The challenge will be in implementing this efficiently enough so that you can produce these suggestions without any significant delay for the user. There are several possible approaches. One is to write a method to check whether any two words are within one edit of each other. Then you could iterate this test between the mistaken word and each word of the language file. But for a language file with hundreds of thousands of words, this is unnecessarily expensive.
Instead, you are to take the query word and generate all possible strings that are one edit away from it; then, for each of those strings, test if it is a legitimate word in the language. Notice that for a typical 7-letter word, there are only 7 ways to delete a character, 6 ways to invert two neighboring characters, and 8*26 ways to insert a new character, because there are 8 possible slots, and 26 possible letters to put in each slot. Okay, depending on how capitalization is managed, perhaps 52 possible characters, or more if allowing hyphen or apostrophe. But still, this seems like a far smalller number of things to check than trying to compare the mistaken word to each word in the language.
The final list returned by getSuggestions should be sorted alphabetically, and should not contain any duplicates (even though there may have been two different edits which converge to the same word, such as deciding which 'c' of unneccessary to delete).

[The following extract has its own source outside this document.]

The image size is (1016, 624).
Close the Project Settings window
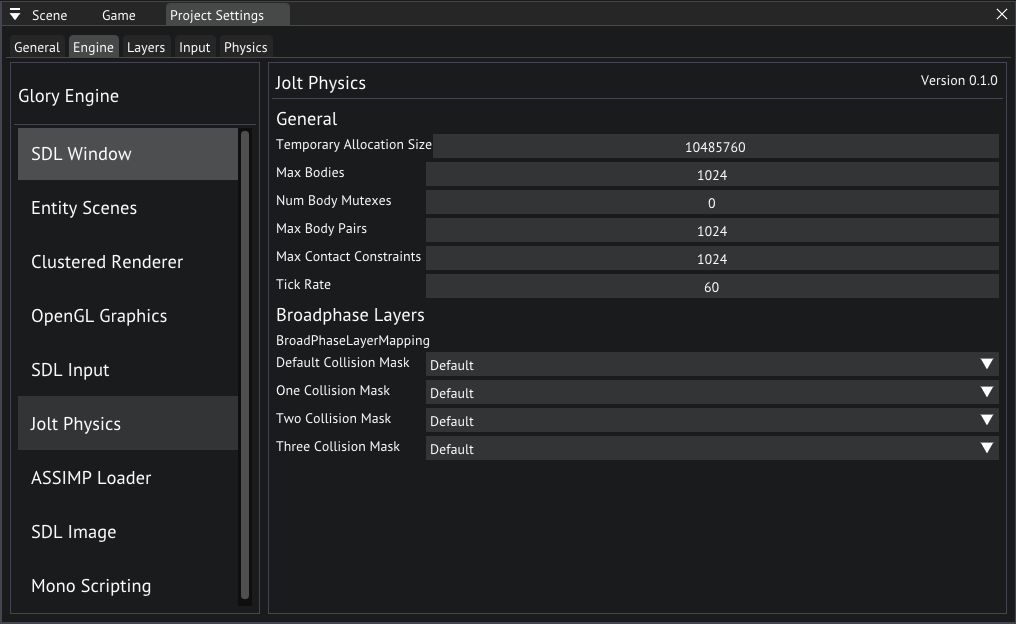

If the query word begins with a capital letter (e.g., Wierd), all reported suggestions should be capitalized as well (figuring that if a user typed a capital letter when misspelling a word, they would be likely to want the correctly spelled word to be capitalized.
If the query word begins with a lowercase letter (e.g., missouri), you may consider replacing the first letter with any other lowercase letter, or with the uppercase version of the same letter (e.g., Missouri)

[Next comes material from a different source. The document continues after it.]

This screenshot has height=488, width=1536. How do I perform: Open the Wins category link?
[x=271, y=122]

For your LanguageHelper class, you must use the following good software practices:
Naming Conventions
Please follow all the guidelines for naming conventions given in
Chapter 7.4 and 7.6.
Formal Documentation
Provide formal documentation for the class and all its public
methods, as described in Chapter 7.5
Unit Testing
Provide unit testing embedded directly at the end
of the LanguageHelper.py file, as described
in Chapter 7.7
Make sure that your test includes many interesting cases, demonstrating both the check of containment for words that are included and are not included, and a variety of calls to getSuggestions. Although it is fun to play with a large language (see below), we suggest developing some of your unit tests in a more controlled environment with a small, artificial language of your choosing.
We are providing a file, English.txt containing over 364,000 correctly spelled English words. The words may involve a combination of uppercase and lowercase letters, as discussed above. The file has one word per line and words are alphabetized as they might appear in a standard English dictionary.
To ease your program development, you can make it appear as if this file is in your own directory on turing by typing the following command.
ln -sf /Public/goldwasser/150/programs/spell/English.txt .
This doesn't really copy the file, rather it creates what is called a symbolic link (aka shortcut) to this file within your directory. It seems unnecessary wasteful for everyone to have their own copy of this file.
The source code for your LanguageHelper class should be placed in a file named LanguageHelper.py and submitted electronically.
You should also submit a separate 'readme' text file, as outlined in the general webpage on programming assignments. Please include additional observations in this readme about the efficiency of the getSuggestions method on various size words and languages.
Please see details regarding the submission process from the general programming web page, as well as a discussion of the late policy.
The assignment is worth 10 points. Those points will be apportioned approximately as:
Implement a method
If you complete the extra credit challenge, make sure to discuss it in the readme, and to demonstrate use of the new method in your unit tests.